Istruzioni di lavoro >>
Riprendi il brano sugli sbafatori del libro di Camilla Baresani e scrivine il seguito a partire dalla sua ultima frase.

Avete riconosciuto Gli Sbafatori nel libro di Camilla Baresani?

Avete riconosciuto Gli Sbafatori nel libro di Camilla Baresani?

Non che un libro ci sveli l’arcano, facendoci notare che siamo un popolo di scrocconi indefessi. Se “Gli Sbafatori”, il nuovo libro di Camilla Baresani uscito di recente per Mondadori, è un manifesto al contrario di una razza in forte espansione e in cerca di santi patroni tra i foodblogger, il dato di fatto è una marchettizzazione quotidiana del critico gastronomico o presunto tale. Ma questa non è una recensione, e non vi parlerò (lo hanno già fatto in molti) della trama che è poi una storia d’amore e di scalata sociale dentro lo sbrilluccicante mondo del food tra la giovane blogger e il critico gastronomico matusa dei “vecchi” media. No, questa l’abbiamo già sentita.

Ora è meglio se ci concentriamo sul tema portante: la scrocconeria diventata professione a tempo pieno, ma con ritenuta d’acconto.

Sì, perché gli sbafatori della Baresani (che nessun food-qualcosa si senta escluso) sono quelli che cercano di sopravvivere avvolti dalla sacra aura di Parmigiano 36 mesi, quelli che sbarcano il lunario con dei buoni pasti di lusso come ricompensa. Fanno finta di essere più ricchi degli altri a suon di cene offerte, scrocco selvaggio all’aperitivo, partecipazioni a viaggi stampa all inclusive, amicizie patinate con lo chef che conta.

Mi dicono che lavorare nel campo enogastronomico oggi sia un po’ uno status symbol: tutti sono irrimediabilmente attratti da inviti ad inaugurazioni che si pagano a suon di tweet, se va bene, o con condivisioni di improponibili immagini da smartphone.

Estratto dei dati >>
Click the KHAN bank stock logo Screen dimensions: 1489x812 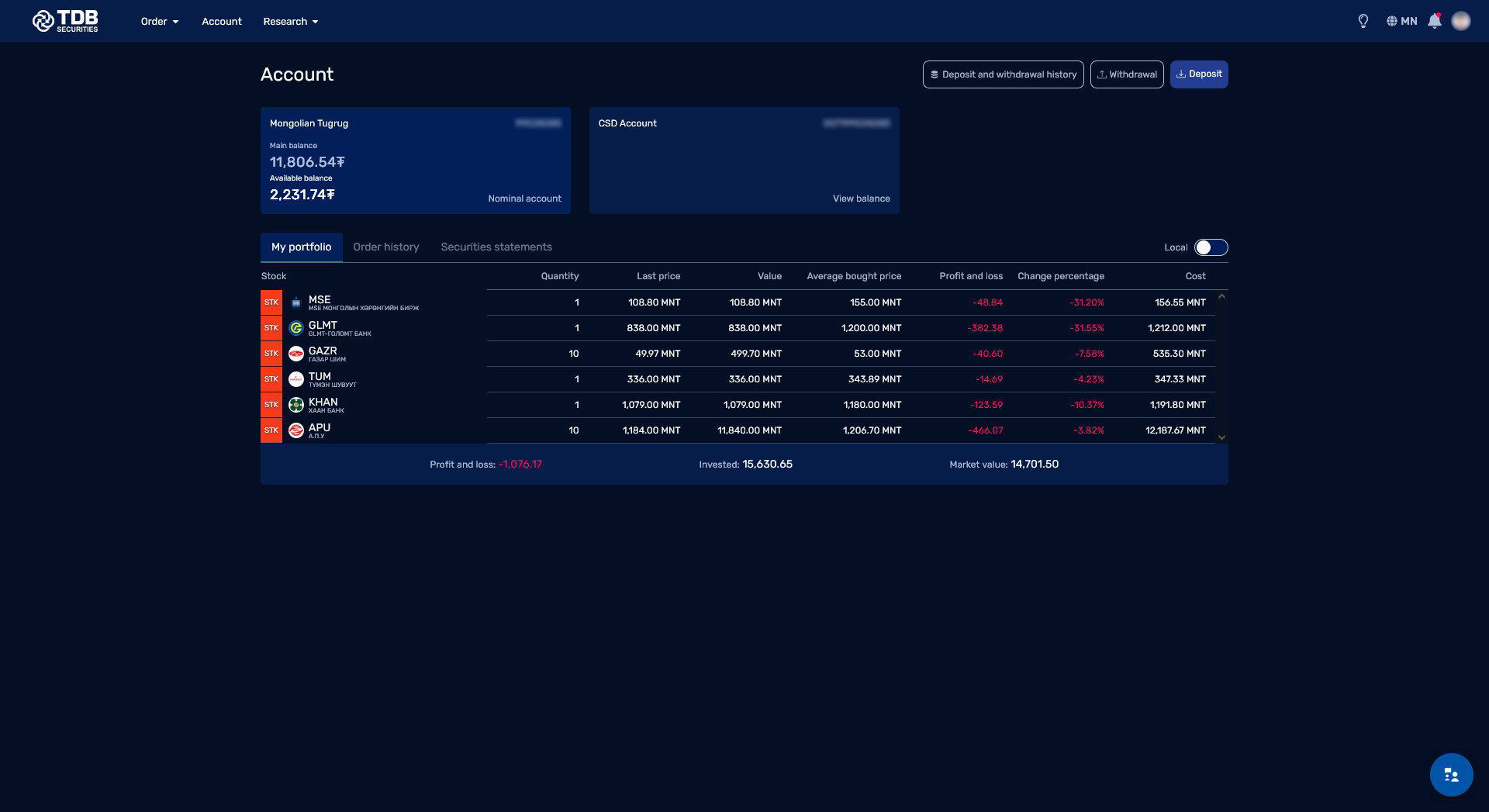click(x=296, y=405)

Risultato finale >>
Chi non ce l’ha (l’invito alla prima del ristorante X) lo vorrebbe, chi ce l’ha non ne mai abbastanza: ed ecco, allora, che il Web si riempie di disgraziati casi umani che fanno dello scrocco uno stile di vita, che mangiano solo se il pranzo è offerto, che recensiscono prodotti solo perché sono arrivati a domicilio pacchi regalo scintillanti e che si infilano alle inaugurazioni anche se il PR ha dimenticato di invitarli.

Il mondo del food, che i puristi d’altri tempi si ostinano a disambiguare chiamandolo “settore enogastronomico”, pare diventato un circo con le peggiori specie di animali da sbafo.

Mettiamo il caso dei tanti siti, blog, chef-zine della Rete: siete sicuri che sia tutto oro quello che luccica? Ci mettereste la mano sul fuoco che quei fusilli stanno così bene con il Philadelphia? Non è che sponsor e regalie di varia forma stanno contaminando la libertà di tastiera? Non sarà mica che gli sbafatori dotati di penna e forchetta sono soldatini al soldo degli sponsor (che siano ristoranti o una marca X di formaggino)?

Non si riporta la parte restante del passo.